= Extended collective licensing =

Type of licensing agreement

Extended collective licensing (ECL) are collective copyright and related rights laws and licensing agreements.

== ECL in the United Kingdom ==
The British Government introduced extended collective licensing into UK copyright law in 2013 as part of the Enterprise and Regulatory Reform Act. This was in part in recognition of the fact that collecting societies had for decades been offering licences that included the work of non-members. If a collecting society is granted the right by the government to operate an ECL non-members can receive individual remuneration (i.e. royalty payments) as if they were a full member of a collecting society. Unlike some Scandinavian countries, non-members are given the right to opt out from any ECLs offered. The UK has introduced a general and flexible right for collecting societies to operate extended collective licences for many different purposes, as long as they can prove what to the government they are sufficiently representative of the sector they operate in. This contrasts with Swedish and Czech law where there is only a list of specific uses to which licensing of this sort can be put.
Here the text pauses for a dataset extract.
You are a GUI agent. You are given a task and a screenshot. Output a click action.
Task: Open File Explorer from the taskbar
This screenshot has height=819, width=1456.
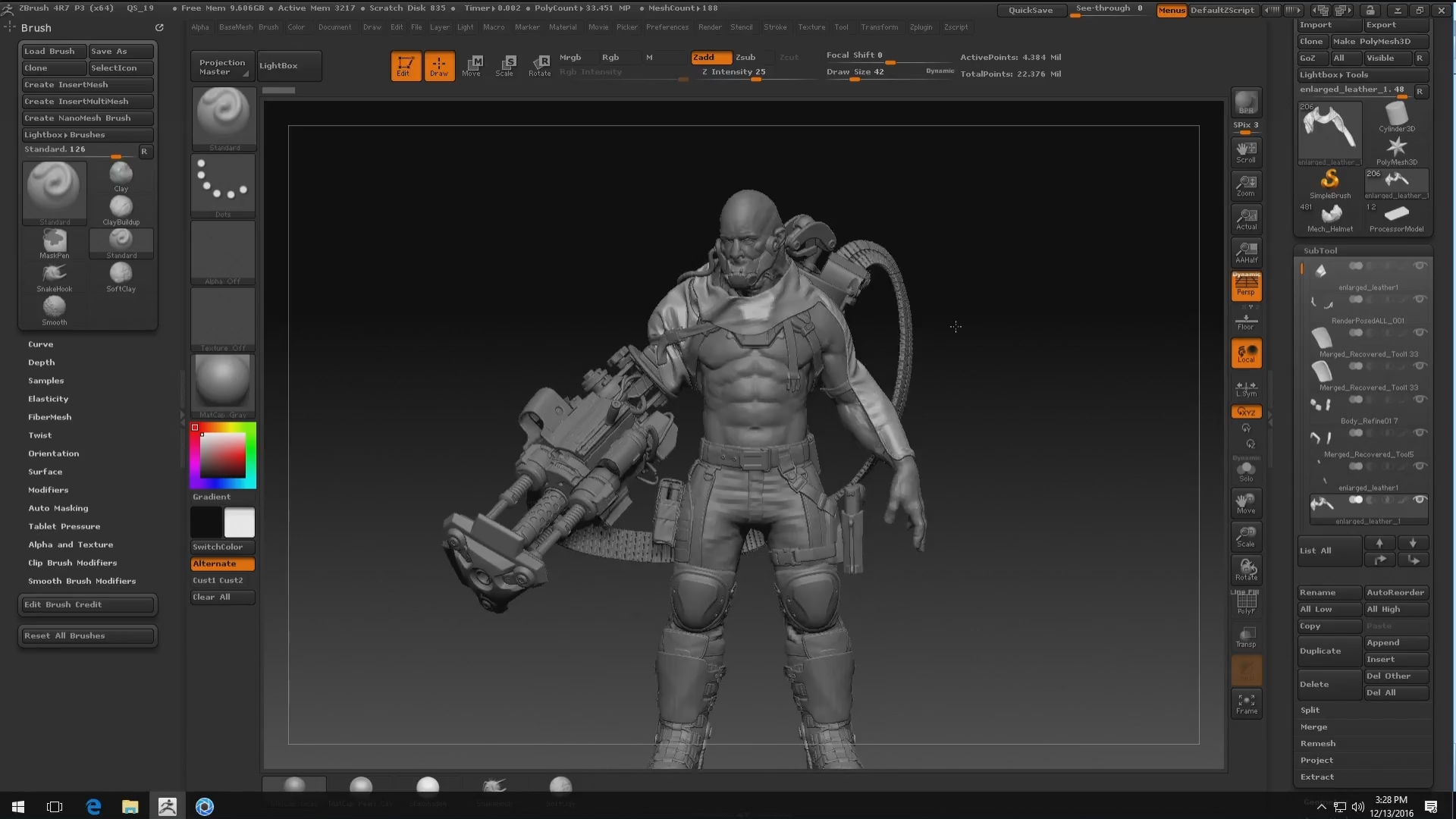coord(130,806)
== ECL in the Czech Republic ==
Extended collective licensing in the Czech Republic covers uses as wide as making available copyright works by libraries through to radio and television broadcasts.

==Examples==
There are many examples of ECLs in operation, including
- Many television and radio broadcasts in Iceland, Sweden, Norway, Finland and Denmark.
- Many mass digitisations of in-copyright works by universities and libraries in Scandinavia are based on ECL. One example of this is the Bøkhylla project by the National Library of Norway which intends to digitise all books in the national library in Norwegian and make them available online.